The introduction of the atypical antipsychotics (also called second generation antipsychotics or SGAs) has changed the way we treat patients with schizophrenia. Despite a resurgence of interest in classical first generation antipsychotics due to their lower cost and comparable efficacy, atypical antipsychotics are now the preferred first-line treatments for schizophrenia by most clinicians, owing to their ability to manage effectively the positive and negative symptoms of schizophrenia with minimized EPS (extrapyramidal symptoms) and reduced risk of tardive dyskinesia. However, even as use of second generation atypical agents increases, many psychiatrists still ponder the distinctions among the various atypical agents asking if these drugs are interchangeable and how differently they target the various symptoms associated with schizophrenia. In the absence of a critical mass of comparative data, the most relevant hypotheses for providing answers to these questions may be found through consideration of the psychopharmacologic binding properties as well as clinical trials results of individual atypical antipsychotic agents. Here we review these features of the atypical second generation antipsychotic ziprasidone.

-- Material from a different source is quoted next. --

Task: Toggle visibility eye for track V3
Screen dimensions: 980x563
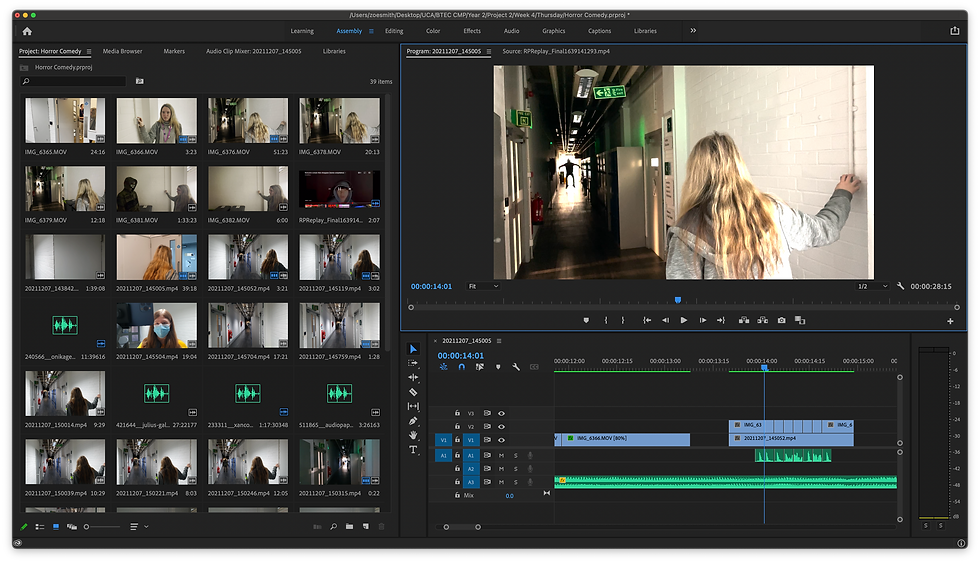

Ziprasidone hydrochloride, a newer “atypical” or “second-generation” antipsychotic with many noteworthy receptor binding properties that contribute to its unique clinical profile, was approved by the US Food and Drug Administration (FDA) in 2001.⁴ It was first approved for the treatment of schizophrenia, and subsequently for acute mania or mixed states and then as adjunctive maintenance treatment of bipolar disorder when added to lithium or valproate-treated patients. Finally an intramuscular preparation was approved for acute agitation in schizophrenia as well.⁵

Mechanism of Action

Ziprasidone is an atypical antipsychotic possessing a multireceptor-binding profile unique from that of any other antipsychotic agent in its class; the receptor-binding profile of ziprasidone may explain its performance in clinical studies and psychiatric practice. Ziprasidone, similar to most other SGAs, is a full antagonist of D2 dopamine receptors as well as 5HT2A (serotonin, 5HT, 5-hydroxytryptamine) receptors. All 5-HT2A/D2 antagonists share the same clinically ambitious goals: to quiet hyperactive dopamine neurons that mediate psychosis in the mesolimbic pathway, and to preserve physiologic function in dopamine neurons that regulate extrapyramidal movement and prolactin secretion respectively in the nigrostriatal and tuberoinfundibular pathway.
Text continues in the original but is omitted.